## INPUT ROWS
● ● ● ●

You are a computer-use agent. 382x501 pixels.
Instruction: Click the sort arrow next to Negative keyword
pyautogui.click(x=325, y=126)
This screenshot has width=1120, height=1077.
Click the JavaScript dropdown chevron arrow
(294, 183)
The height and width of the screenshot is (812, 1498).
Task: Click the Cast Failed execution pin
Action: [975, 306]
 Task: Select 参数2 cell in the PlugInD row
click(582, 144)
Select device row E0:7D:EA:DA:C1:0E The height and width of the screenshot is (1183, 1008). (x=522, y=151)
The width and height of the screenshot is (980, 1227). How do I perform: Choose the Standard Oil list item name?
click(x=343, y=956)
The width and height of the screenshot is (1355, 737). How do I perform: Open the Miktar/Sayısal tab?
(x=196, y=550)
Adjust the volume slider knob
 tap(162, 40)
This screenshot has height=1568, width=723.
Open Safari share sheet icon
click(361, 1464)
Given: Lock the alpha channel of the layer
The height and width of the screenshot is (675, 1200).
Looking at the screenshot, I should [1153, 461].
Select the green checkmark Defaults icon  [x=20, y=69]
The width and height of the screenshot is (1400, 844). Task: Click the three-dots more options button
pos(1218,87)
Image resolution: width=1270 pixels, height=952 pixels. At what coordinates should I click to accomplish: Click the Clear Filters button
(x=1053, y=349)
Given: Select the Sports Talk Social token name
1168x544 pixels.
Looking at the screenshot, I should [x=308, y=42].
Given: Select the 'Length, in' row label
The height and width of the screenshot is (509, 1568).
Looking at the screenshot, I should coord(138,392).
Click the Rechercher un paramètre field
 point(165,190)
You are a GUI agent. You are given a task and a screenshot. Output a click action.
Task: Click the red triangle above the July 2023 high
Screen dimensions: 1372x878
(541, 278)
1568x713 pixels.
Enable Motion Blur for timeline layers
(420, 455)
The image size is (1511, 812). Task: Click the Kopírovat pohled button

● ● ● ●

## EXERCISE PROMPT
Copy out every item above word for word, without changing anything.

## FULL ANSWER
You are a computer-use agent. 382x501 pixels.
Instruction: Click the sort arrow next to Negative keyword
pyautogui.click(x=325, y=126)
This screenshot has width=1120, height=1077.
Click the JavaScript dropdown chevron arrow
(294, 183)
The height and width of the screenshot is (812, 1498).
Task: Click the Cast Failed execution pin
Action: [975, 306]
 Task: Select 参数2 cell in the PlugInD row
click(582, 144)
Select device row E0:7D:EA:DA:C1:0E The height and width of the screenshot is (1183, 1008). (x=522, y=151)
The width and height of the screenshot is (980, 1227). How do I perform: Choose the Standard Oil list item name?
click(x=343, y=956)
The width and height of the screenshot is (1355, 737). How do I perform: Open the Miktar/Sayısal tab?
(x=196, y=550)
Adjust the volume slider knob
 tap(162, 40)
This screenshot has height=1568, width=723.
Open Safari share sheet icon
click(361, 1464)
Given: Lock the alpha channel of the layer
The height and width of the screenshot is (675, 1200).
Looking at the screenshot, I should [1153, 461].
Select the green checkmark Defaults icon  [x=20, y=69]
The width and height of the screenshot is (1400, 844). Task: Click the three-dots more options button
pos(1218,87)
Image resolution: width=1270 pixels, height=952 pixels. At what coordinates should I click to accomplish: Click the Clear Filters button
(x=1053, y=349)
Given: Select the Sports Talk Social token name
1168x544 pixels.
Looking at the screenshot, I should [x=308, y=42].
Given: Select the 'Length, in' row label
The height and width of the screenshot is (509, 1568).
Looking at the screenshot, I should coord(138,392).
Click the Rechercher un paramètre field
 point(165,190)
You are a GUI agent. You are given a task and a screenshot. Output a click action.
Task: Click the red triangle above the July 2023 high
Screen dimensions: 1372x878
(541, 278)
1568x713 pixels.
Enable Motion Blur for timeline layers
(420, 455)
The image size is (1511, 812). Task: Click the Kopírovat pohled button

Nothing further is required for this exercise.